Dalam kunjungan dua hari di Indonesia anggota parlemen (Komisi Urusan Luar Negeri dan Perdagangan Internasional Kanada)--sejenis dengan Komisi I DPR-RI itu menanyakan tentang sejarah kelahiran NU, tradisi pendidikan pesantren, pola pemikiran, struktur yang ada dalam organisasi terbesar di Indonesia ini. bahkan mereka menanyakan tentang politik NU sampai ke hal mengapa dalam kepengurusan NU tidak ada anggota perempuannya. Semuanya dijelaskan secara gambalang oleh HM Rozy Munir dan H Solahuddin Wahid, termasuk bahwa perempuan dalam NU ada organisasinya sendiri yaitu Muslimat NU yang memiliki otonomi penuh.

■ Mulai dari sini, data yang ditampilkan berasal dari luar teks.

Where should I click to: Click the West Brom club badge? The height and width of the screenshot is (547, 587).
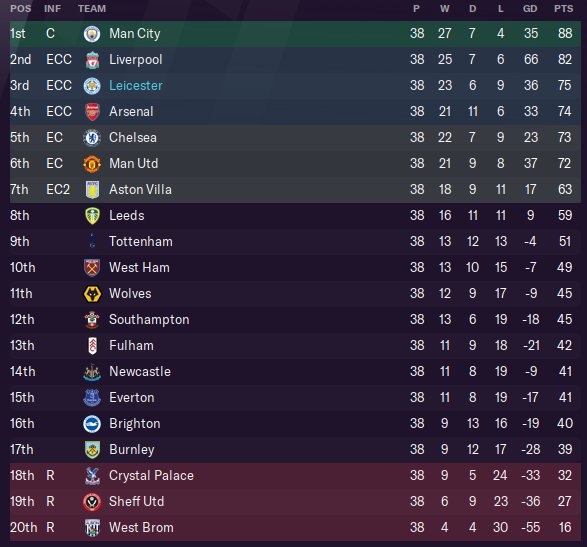[92, 528]
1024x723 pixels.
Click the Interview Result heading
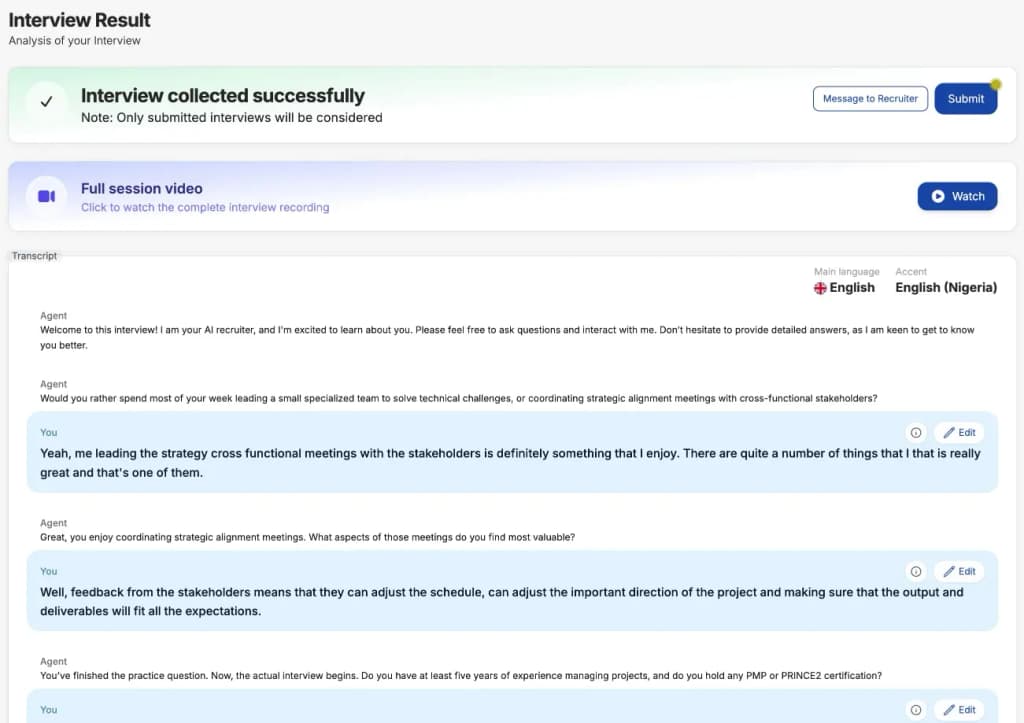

<>"Kami sangat senang bahwa anggota parlemen Kanada telah memilih Indonesia sebagai lokasi untuk mempelajari masyarakat Islam dan hubungannya dengan Kanada," kata Rozy Munir dalam sambutan yang disampaikan dalam acara ramah tamah yang bertempat di Lt.V gedung PBNU.
Kunjungan tersebut merupakan inisiatif pemerintah Kanada dalam upaya membina dialog dan kemitraan dengan masyarakat muslim di seluruh dunia, termasuk Indonesia "Dialog dan pertemuan ini untuk mengetahui lebih dekat potret Islam yang damai, yang sering disuarakan Nahdlatul 'Ulama," tegas salah seorang anggota parlemen yang menangani urusan perdagangan.
Kanada sendiri baru-baru ini menjadi tuan rumah dialog antar-agama di Universitas McGill, yang dihadiri sejumlah tokoh penting masyarakat muslim Indonesia dan dunia.
Selesai kunjungan dari kantor PBNU, rombongan melanjutkan perjalanannya ke pondok pesantren Assidiqiyah Kebun Jeruk Jakarta untuk melihat kehidupan pesantren secara langsung dimana para rombongan melihat dan berdialog dengan para santri.
Rombongan sangat antusias melihat para santri yang menerima dengan tangan terbuka dan berdialog secara langsung dengan bahasa Inggris yang ingin membuktikan bahwa pesantren bukanlah tempat yang mengajarkan radikalisme. Pesantren adalah tempat yang mengajarkan ilmu pengetahuan dan moralitas yang tinggi.
Bahkan dalam dialog tersebut banyak pertanyaan polos yang muncul dari para santri yang sangat fasih berbahasa Inggris seperti “Kalau saya lulus sekolah apakah mungkin saya bisa mendapatkan beasiswa untuk sekolah di Kanada, Apakah negara anda lebih baik dari Indonesia, dan tentunya penegasan bahwa anda perlu memahami bahwa pesantren di Indonesia bukan sarang teroris”. Ungkap beberapa santri yang memanfaatkan kesempatan tersebut untuk berdialog.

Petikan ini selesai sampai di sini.